Illustration by Kasia Kozakiewicz.


  1. A confession I must make is that I occasionally go so far as to suspect the world would be better off without any philosophers. As far as we know, there are no philosophers among the bonobos or the manatees, and they’ve managed to produce far more attractive societies than we homo sapiens have put together. Has philosophy ever really done us any good? Can the act of philosophizing even be morally justified? Has the “trolley problem” ever actually improved anyone’s real-world moral decision-making? Whenever I read the pedantic, unproductive, smug terminological quibbling of Socrates in the Platonic dialogues, I am honestly surprised the ancient Athenians did not get out the hemlock sooner. I realize this may be an intellectually indefensible position, but I just suspect I would personally be happier living in a town composed of gardeners and lighthouse-keepers than a town with philosophers in it.
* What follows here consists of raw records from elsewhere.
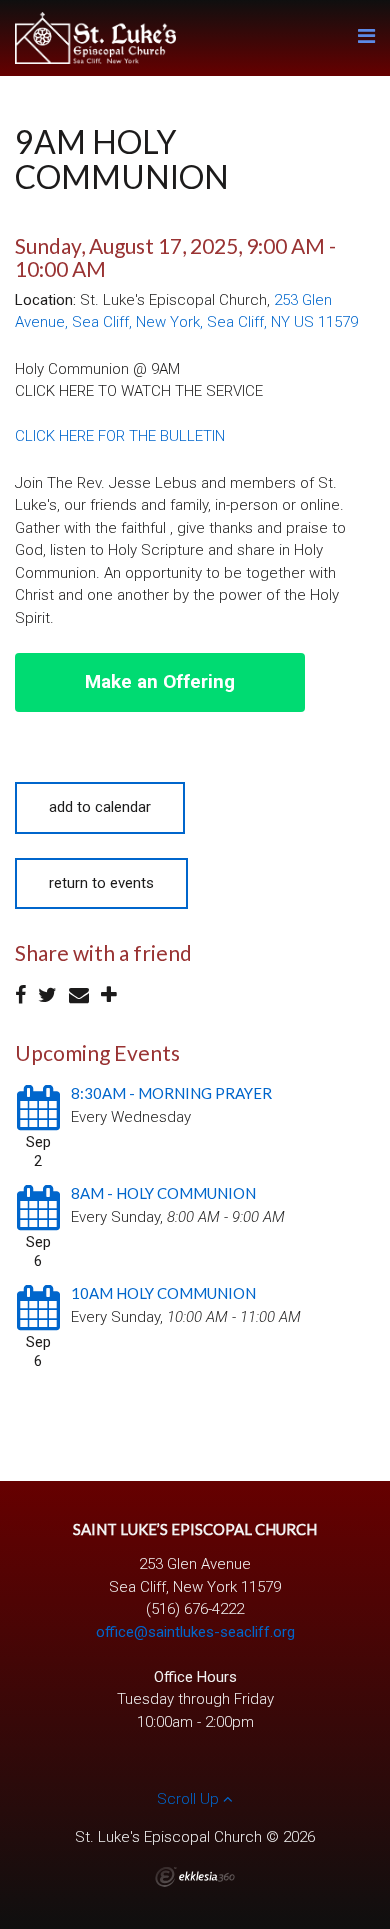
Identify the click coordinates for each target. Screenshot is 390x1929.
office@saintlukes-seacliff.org (195, 1632)
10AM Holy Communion (163, 1293)
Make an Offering (160, 681)
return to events (101, 883)
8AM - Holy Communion (163, 1193)
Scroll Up (190, 1799)
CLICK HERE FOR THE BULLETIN (120, 436)
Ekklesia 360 (195, 1877)
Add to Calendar (100, 807)
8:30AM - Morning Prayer (171, 1093)
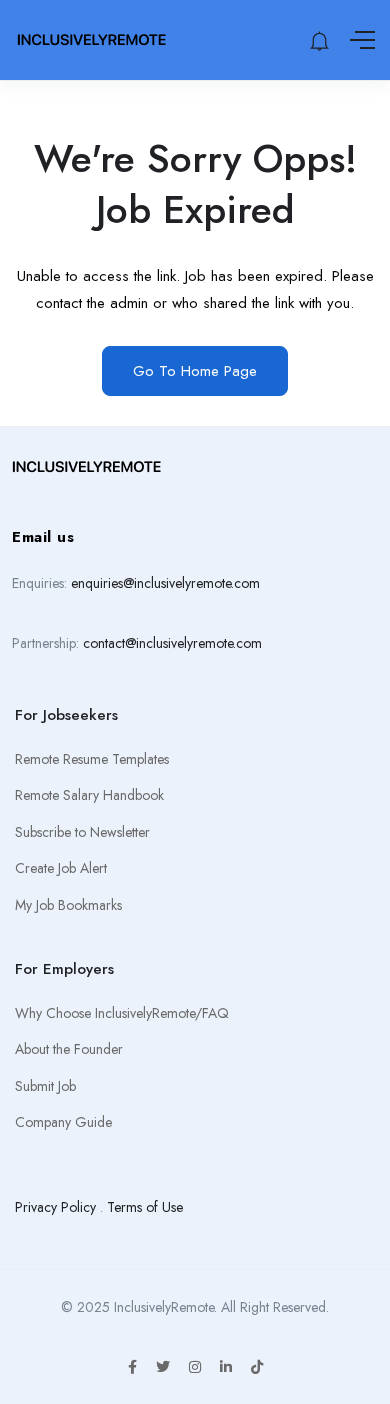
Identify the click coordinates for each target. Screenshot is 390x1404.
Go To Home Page (195, 371)
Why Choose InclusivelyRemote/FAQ (122, 1013)
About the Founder (69, 1049)
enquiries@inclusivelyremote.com (165, 583)
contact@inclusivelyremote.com (172, 643)
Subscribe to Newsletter (82, 832)
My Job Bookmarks (68, 905)
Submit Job (45, 1086)
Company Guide (63, 1122)
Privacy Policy (55, 1207)
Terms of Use (145, 1207)
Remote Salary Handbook (89, 795)
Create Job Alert (61, 868)
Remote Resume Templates (92, 759)
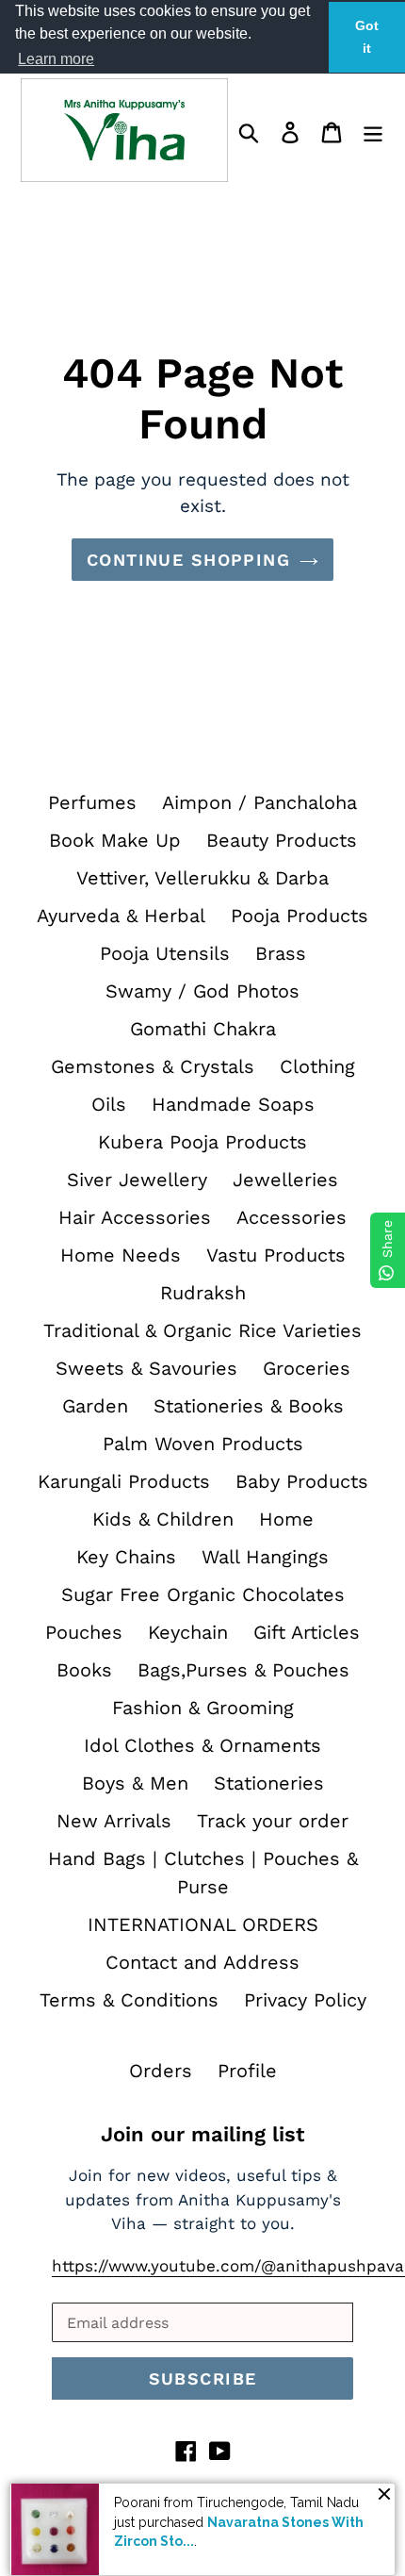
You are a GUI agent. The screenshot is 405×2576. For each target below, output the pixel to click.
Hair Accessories (134, 1217)
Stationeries (269, 1783)
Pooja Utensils (165, 953)
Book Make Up (115, 840)
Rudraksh (203, 1292)
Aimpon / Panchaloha (259, 802)
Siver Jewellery (137, 1179)
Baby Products (301, 1481)
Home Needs (120, 1255)
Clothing (317, 1066)
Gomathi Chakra (203, 1028)
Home (286, 1519)
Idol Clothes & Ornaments (202, 1745)
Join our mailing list (202, 2134)
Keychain (188, 1632)
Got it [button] (367, 37)
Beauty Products (281, 840)
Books (84, 1670)
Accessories (291, 1217)
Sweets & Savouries (146, 1368)
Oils (108, 1104)
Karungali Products (124, 1481)
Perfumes (92, 802)
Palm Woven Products (203, 1443)
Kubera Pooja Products (202, 1142)
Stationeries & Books (249, 1406)
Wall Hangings (265, 1556)
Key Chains (126, 1556)
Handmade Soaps (233, 1104)
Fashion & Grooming (203, 1707)
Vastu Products (276, 1255)
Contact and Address (202, 1962)
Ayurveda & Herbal (121, 915)
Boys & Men (135, 1783)
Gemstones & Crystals (152, 1066)
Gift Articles (306, 1632)
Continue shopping (188, 560)
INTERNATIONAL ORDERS (203, 1924)
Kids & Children (163, 1519)
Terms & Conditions (129, 2000)
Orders (160, 2070)
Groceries (306, 1368)
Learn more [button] (56, 59)
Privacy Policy (305, 2000)
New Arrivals (114, 1820)
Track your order (272, 1820)
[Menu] (373, 130)
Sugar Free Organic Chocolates (203, 1594)
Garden (95, 1406)
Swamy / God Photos (202, 991)
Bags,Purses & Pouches (243, 1670)
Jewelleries (285, 1179)
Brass (280, 953)
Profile (247, 2070)
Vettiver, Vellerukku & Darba (202, 878)
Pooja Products (299, 915)
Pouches (83, 1632)
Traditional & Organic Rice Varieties (202, 1330)
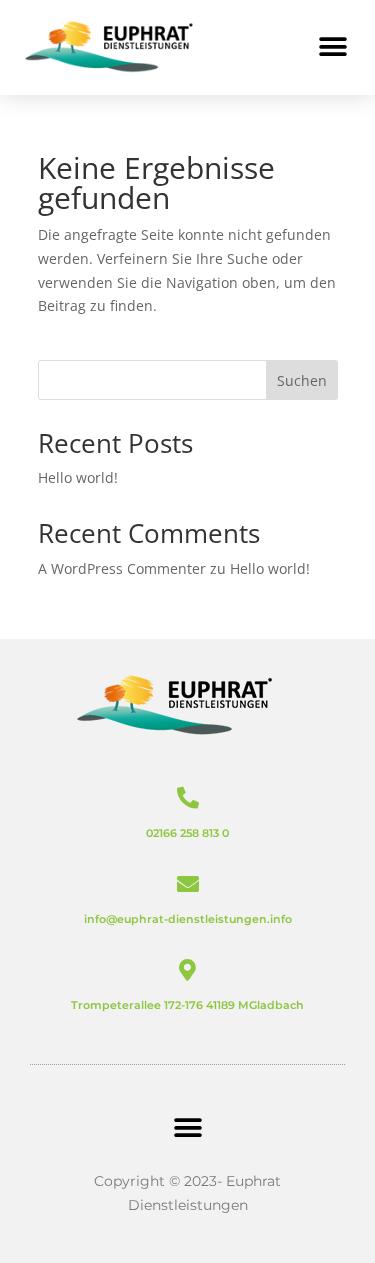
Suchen (302, 380)
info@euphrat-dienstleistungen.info (188, 919)
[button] (332, 47)
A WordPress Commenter (122, 568)
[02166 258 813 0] (188, 798)
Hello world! (78, 477)
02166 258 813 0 (187, 833)
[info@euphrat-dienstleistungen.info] (188, 884)
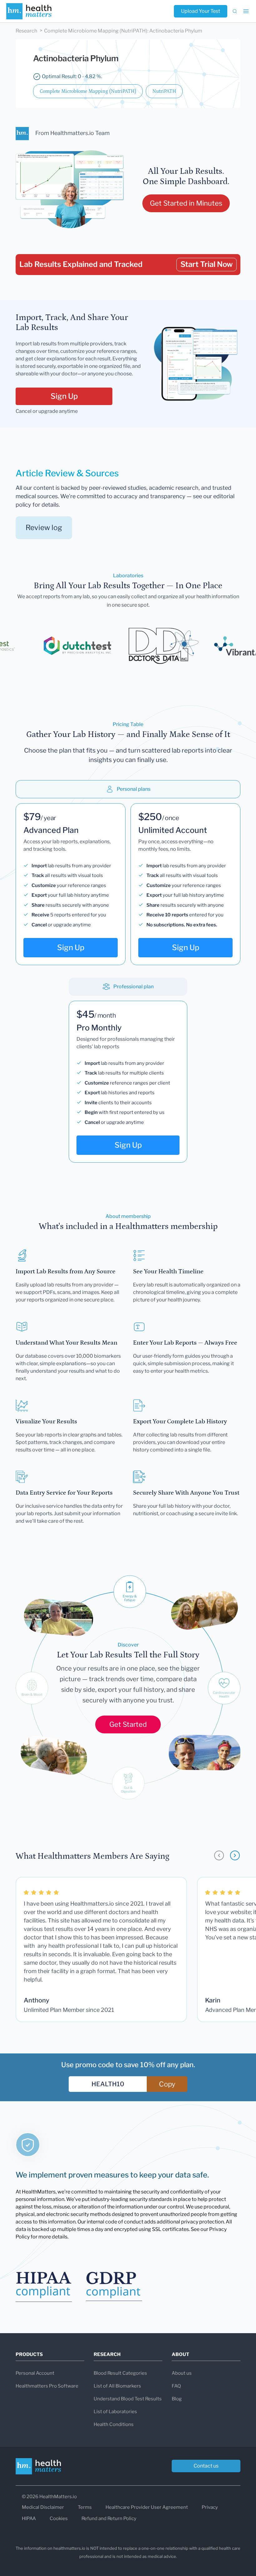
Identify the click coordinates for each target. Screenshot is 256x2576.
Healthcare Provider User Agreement (147, 2507)
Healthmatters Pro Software (47, 2386)
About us (182, 2373)
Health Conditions (114, 2424)
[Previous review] (219, 1855)
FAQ (176, 2386)
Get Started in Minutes (186, 203)
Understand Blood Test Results (128, 2399)
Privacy (210, 2507)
Letters to the editor in response to this endnote will be discarded unread. 

  2. Note: theoretically the one distinct advantage to living in a virtual economy is that it should be a “post-scarcity” world in which anyone can have anything they want, but the capitalists who are plotting out our virtual future are trying their best to think up ways to impose artificial scarcity, e.g., by selling virtual real estate for real money

  3. Note: the “real world” from which these simulations come may or may not also be a simulation. 

  4. Incidentally, Musk admits he has become rather unhealthily obsessed with this pet thought experiment: “I’ve had so many simulation discussions it’s crazy… It got to the point where every discussion was the AI or simulation conversation and my brother and I finally agreed we would ban such conversations if we were ever in a hot tub because it really kills the magic.”